La propia clinica se ha hecho ansiosa. Los médicos de Atención Primaria no tienen el tiempo que precisan y muchos psiquiatras tienden a tratar síntomas en vez de enfermos. Se trata de reducir tiempos, costes, y se acaban reduciendo vidas por tanto reduccionismo. Pero todo requiere su tiempo y no es ajeno a ello el sufrimiento psíquico. De ahí la conveniencia de insistir en la necesidad de fortalecer sectores básicos en la atención a pacientes como son la Atención Primaria y la Psicología Clínica. No sólo parece que sería más eficaz sino incluso más rentable en puros términos economicistas optar por una política de apoyo decidido a la psicología clínica en vez de limitarse a tratamientos farmacológicos, sin obviar su necesidad en muchos casos.

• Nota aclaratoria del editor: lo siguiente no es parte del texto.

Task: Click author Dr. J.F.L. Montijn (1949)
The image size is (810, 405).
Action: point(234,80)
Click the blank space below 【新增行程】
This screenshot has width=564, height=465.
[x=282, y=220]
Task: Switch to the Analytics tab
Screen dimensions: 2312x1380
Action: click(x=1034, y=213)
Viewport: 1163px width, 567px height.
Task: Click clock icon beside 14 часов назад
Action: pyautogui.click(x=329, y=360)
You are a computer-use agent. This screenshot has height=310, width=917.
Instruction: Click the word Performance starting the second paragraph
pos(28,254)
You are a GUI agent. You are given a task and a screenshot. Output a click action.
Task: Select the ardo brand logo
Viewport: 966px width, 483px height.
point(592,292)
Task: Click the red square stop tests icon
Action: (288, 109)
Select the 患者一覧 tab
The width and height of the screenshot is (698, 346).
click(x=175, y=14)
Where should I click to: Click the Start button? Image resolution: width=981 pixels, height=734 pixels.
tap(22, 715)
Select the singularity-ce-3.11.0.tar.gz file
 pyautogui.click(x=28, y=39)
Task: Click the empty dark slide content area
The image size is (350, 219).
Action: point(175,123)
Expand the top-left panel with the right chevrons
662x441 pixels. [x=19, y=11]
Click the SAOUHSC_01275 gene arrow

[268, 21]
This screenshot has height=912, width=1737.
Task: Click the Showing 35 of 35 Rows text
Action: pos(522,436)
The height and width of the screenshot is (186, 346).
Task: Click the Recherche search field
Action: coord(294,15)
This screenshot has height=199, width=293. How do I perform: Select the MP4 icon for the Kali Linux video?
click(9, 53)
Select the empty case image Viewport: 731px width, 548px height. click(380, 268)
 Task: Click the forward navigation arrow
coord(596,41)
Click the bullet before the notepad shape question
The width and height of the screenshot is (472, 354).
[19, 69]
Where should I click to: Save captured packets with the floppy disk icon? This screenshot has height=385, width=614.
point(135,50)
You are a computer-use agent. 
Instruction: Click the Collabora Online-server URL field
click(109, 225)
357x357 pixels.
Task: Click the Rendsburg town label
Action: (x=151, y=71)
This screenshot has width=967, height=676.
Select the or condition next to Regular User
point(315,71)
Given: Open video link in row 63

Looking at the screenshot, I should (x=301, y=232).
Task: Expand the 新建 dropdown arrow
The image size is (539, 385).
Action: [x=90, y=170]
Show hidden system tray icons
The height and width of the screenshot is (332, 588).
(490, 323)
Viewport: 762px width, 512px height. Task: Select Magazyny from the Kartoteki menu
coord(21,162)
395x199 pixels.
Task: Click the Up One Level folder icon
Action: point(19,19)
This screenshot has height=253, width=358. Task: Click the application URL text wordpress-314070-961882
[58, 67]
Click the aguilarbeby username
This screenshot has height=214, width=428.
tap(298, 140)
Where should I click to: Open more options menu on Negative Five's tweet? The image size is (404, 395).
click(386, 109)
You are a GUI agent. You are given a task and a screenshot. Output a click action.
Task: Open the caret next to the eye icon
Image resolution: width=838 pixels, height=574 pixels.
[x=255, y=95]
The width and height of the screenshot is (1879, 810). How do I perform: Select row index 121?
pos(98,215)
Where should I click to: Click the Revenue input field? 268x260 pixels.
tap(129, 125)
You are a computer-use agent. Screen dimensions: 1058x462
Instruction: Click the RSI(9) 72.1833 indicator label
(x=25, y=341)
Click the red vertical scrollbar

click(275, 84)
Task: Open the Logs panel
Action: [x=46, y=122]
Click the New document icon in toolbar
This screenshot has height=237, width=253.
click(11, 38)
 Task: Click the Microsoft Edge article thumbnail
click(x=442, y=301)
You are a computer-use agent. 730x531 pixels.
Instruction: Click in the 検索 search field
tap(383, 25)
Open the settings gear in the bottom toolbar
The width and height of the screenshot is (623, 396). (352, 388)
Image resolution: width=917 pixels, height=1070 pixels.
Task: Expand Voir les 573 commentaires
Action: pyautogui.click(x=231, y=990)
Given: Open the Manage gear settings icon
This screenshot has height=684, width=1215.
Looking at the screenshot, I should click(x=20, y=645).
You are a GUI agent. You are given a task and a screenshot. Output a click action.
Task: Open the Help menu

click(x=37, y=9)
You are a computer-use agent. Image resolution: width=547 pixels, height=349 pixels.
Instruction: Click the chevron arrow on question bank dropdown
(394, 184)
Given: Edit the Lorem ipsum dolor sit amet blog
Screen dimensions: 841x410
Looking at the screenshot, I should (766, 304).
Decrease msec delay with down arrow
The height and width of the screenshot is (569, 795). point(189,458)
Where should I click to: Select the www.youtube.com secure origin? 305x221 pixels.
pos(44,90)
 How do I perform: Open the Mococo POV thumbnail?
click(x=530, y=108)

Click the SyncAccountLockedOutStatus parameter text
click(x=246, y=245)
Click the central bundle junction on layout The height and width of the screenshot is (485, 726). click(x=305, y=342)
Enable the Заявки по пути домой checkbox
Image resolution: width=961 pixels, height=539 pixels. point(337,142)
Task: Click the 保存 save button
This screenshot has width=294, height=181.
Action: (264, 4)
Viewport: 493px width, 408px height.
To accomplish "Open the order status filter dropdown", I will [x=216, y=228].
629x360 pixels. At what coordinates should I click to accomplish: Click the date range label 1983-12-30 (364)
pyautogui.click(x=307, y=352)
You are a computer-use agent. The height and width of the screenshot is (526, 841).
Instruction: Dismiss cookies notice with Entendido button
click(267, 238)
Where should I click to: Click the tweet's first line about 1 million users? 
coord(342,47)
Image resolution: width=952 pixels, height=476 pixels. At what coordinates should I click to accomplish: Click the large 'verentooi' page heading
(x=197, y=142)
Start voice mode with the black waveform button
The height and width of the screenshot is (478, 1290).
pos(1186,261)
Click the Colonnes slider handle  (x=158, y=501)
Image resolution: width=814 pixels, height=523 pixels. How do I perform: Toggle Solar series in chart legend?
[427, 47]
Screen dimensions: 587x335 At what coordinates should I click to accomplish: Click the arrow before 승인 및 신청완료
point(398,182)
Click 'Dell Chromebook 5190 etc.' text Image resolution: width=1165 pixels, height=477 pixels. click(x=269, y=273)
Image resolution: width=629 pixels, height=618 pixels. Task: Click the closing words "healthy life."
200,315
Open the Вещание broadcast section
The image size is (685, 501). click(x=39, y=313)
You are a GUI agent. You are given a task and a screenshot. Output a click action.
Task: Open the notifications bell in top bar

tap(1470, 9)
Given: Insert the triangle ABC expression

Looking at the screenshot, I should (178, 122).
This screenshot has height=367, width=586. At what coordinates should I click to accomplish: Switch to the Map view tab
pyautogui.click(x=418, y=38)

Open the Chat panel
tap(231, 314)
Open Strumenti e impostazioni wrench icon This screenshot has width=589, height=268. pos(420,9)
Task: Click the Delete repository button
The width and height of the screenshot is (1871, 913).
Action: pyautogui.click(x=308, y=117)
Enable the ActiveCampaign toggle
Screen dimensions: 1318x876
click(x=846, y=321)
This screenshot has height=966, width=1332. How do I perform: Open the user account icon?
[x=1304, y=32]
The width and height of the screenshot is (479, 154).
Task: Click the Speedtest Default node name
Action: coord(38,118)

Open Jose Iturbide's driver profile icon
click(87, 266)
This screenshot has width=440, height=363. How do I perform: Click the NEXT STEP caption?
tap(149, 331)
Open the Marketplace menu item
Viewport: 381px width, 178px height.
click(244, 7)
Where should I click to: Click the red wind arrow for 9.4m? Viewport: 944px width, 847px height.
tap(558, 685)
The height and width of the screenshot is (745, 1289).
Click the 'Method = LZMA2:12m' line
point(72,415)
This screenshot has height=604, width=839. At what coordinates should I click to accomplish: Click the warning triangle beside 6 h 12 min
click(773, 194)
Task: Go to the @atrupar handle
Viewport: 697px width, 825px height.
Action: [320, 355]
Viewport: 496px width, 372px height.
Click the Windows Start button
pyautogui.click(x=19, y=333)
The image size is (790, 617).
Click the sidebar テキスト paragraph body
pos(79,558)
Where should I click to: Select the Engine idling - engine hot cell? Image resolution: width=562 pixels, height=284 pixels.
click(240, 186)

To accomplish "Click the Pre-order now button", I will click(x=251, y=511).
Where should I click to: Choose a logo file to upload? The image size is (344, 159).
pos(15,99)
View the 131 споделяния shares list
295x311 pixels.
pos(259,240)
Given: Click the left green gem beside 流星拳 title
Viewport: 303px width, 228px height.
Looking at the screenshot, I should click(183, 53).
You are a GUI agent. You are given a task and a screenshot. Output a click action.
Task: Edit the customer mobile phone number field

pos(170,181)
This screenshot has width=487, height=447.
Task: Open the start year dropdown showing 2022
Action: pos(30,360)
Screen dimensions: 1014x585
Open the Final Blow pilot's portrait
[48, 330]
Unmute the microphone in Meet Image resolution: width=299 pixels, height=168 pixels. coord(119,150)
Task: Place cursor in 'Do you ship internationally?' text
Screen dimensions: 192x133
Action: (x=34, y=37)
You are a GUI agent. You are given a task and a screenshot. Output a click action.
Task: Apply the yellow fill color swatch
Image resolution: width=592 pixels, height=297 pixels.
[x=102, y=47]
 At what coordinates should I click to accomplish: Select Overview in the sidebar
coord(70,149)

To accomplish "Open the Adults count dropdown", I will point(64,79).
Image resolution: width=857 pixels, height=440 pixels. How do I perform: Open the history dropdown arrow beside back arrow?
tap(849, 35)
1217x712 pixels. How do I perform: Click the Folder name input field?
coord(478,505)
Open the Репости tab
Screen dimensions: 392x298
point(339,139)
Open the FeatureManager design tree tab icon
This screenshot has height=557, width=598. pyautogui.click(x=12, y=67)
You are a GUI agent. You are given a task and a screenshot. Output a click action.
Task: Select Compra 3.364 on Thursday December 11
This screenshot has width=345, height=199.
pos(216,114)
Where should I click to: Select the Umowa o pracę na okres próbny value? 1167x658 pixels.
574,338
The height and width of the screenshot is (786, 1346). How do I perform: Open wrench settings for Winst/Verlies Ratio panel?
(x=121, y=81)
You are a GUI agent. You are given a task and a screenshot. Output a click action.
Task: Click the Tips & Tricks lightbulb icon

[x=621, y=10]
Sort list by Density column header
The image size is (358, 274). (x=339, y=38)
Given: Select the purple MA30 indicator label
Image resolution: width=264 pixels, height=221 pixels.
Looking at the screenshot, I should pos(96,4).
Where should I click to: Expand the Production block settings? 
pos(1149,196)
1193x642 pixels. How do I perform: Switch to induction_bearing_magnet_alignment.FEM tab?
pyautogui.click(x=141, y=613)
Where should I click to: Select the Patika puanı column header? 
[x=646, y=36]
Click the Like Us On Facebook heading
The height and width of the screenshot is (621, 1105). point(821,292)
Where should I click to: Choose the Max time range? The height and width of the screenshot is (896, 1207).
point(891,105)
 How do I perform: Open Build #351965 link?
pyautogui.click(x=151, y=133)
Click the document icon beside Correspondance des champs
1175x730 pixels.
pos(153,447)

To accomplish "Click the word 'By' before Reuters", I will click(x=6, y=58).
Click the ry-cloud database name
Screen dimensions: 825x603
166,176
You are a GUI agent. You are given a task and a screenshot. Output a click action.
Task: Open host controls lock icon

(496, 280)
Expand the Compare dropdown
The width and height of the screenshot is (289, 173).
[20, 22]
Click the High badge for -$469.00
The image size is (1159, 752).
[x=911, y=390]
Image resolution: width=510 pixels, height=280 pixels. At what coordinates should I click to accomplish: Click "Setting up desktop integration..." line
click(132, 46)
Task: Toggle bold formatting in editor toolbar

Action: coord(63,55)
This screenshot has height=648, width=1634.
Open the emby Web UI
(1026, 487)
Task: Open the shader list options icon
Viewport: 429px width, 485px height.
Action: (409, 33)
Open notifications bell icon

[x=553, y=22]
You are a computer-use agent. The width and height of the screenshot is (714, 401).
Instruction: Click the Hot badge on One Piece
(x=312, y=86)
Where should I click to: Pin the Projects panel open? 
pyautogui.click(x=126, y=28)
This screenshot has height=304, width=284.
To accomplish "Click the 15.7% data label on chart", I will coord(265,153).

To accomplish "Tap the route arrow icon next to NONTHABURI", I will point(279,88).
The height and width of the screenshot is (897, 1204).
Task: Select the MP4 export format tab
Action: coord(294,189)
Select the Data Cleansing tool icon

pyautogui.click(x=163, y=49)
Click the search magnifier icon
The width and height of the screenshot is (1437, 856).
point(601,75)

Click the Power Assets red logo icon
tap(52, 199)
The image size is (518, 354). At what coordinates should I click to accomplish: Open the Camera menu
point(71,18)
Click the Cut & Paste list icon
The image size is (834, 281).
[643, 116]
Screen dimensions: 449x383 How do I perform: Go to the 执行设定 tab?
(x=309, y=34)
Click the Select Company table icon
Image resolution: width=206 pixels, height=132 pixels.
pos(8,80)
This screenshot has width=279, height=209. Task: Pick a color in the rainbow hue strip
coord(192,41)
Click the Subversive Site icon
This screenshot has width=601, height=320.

Algo va mal en nuestra sociedad y de ello la ansiedad generalizada es un síntoma. Un síntoma que apunta a la necesidad de humanización en todos los ámbitos, especialmente el educativo y el clínico. No se trata de ser nostálgicos ni contrarios al avance tecno-científico, sino de tomar lo humanamente mejor del pasado y de las perspectivas que ofrece el futuro. Se trata de que las ya habituales ansiedades no perturben el ansia de vivir.